Ask a dental hygienist


Dental hygienists are health professionals who specializes in preventive dental care focusing usually on dental hygiene. To become a dental hygienist requires formal education, usually consisting of 2 years of schooling after science and general education prerequisites. Usual courses are anatomy, oral anatomy, materials science, pharmacology and other college level medicine related classes. A degree from an accredited dental hygiene school is required to become a dental hygienist.

Work that hygienists perform is determined by local dental regulations, in most areas hygienists work with licensed dentist. Dental hygienists are trained to perform cleaning, bleaching, scaling, root planning, and often dental sealing. In some areas, hygienists are allowed to perform these duties without dentist's supervision.
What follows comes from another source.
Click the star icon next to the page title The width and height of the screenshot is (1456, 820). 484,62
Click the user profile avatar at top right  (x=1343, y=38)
Most dental hygienists usually work in private dental offices and community health centers, some however also work at insurance companies, dental supply stores and other health related businesses.
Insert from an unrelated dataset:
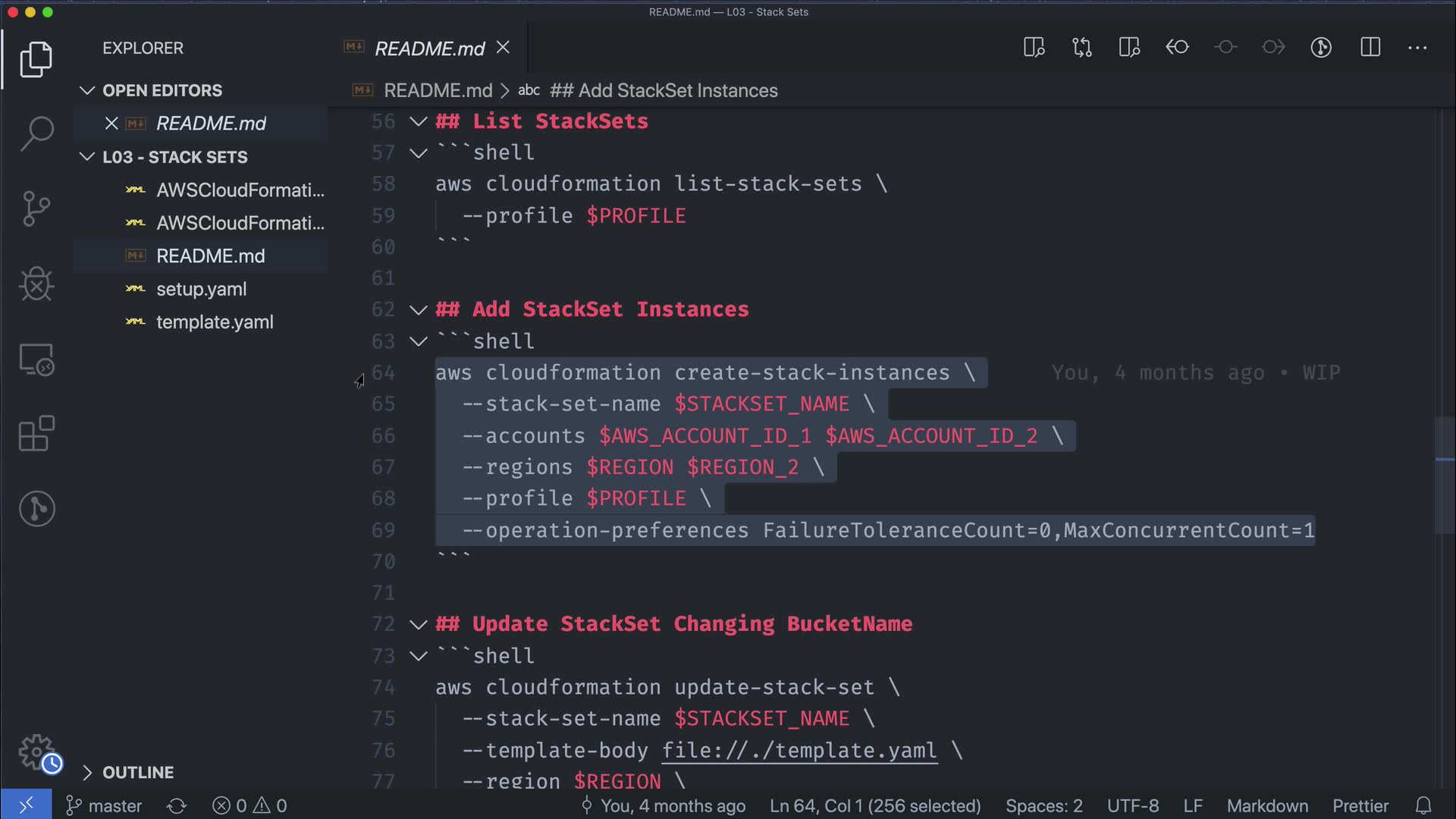Open the Search view in activity bar
Image resolution: width=1456 pixels, height=819 pixels.
pyautogui.click(x=36, y=133)
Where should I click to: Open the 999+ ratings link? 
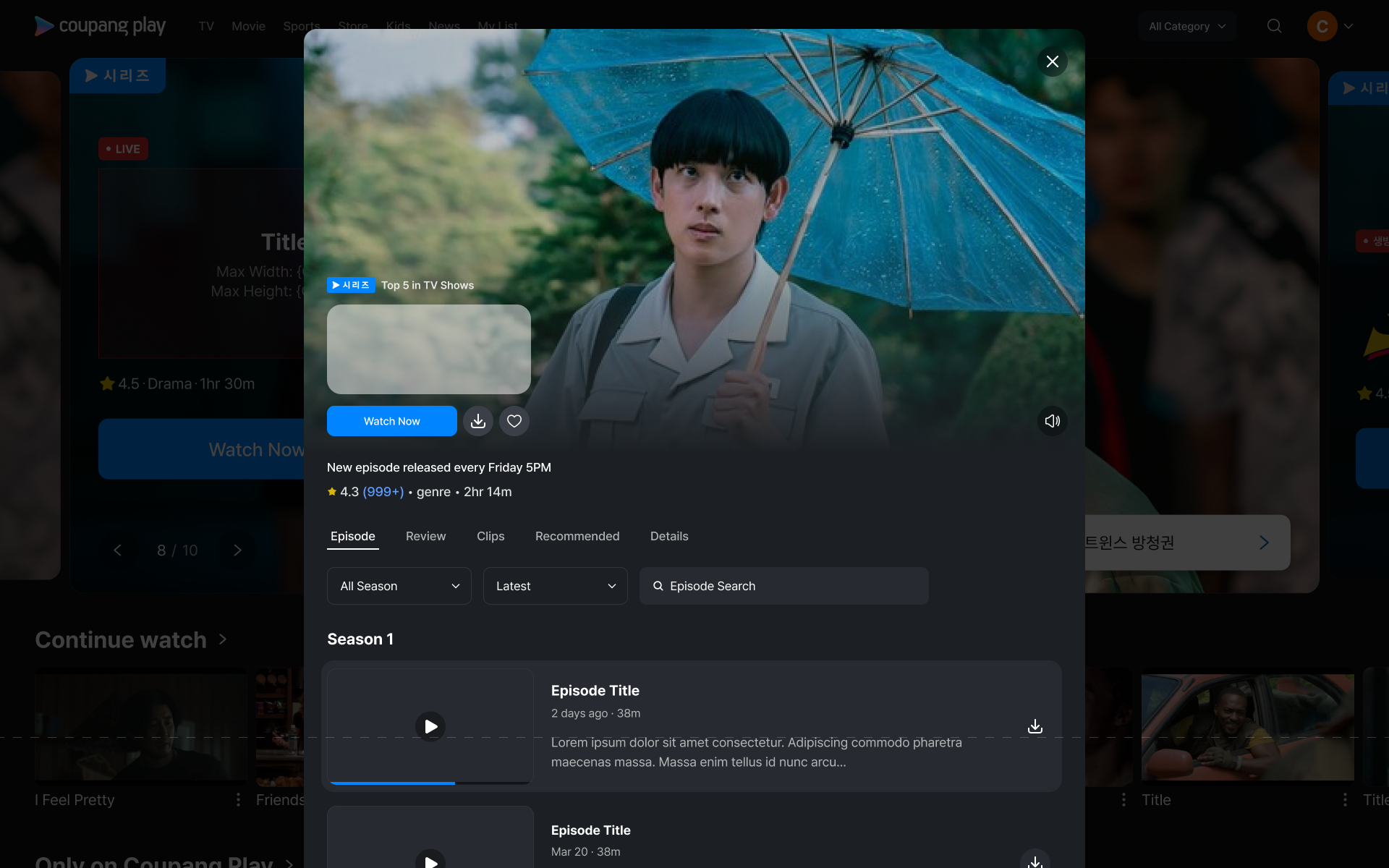pyautogui.click(x=383, y=492)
Registered dental hygienist is a hot in demand career. With aging of the population this demand will continue to grow, and so job prospects for the next 10 years are very favorable. According to department of labor, "employment of dental hygienists is expected to grow 30 percent through 2016" and "job prospects are expected to remain excellent". Eye specialists offer similar growth, but the education required to become a optometrist's assistant is more rigorous and the job usually pays lower.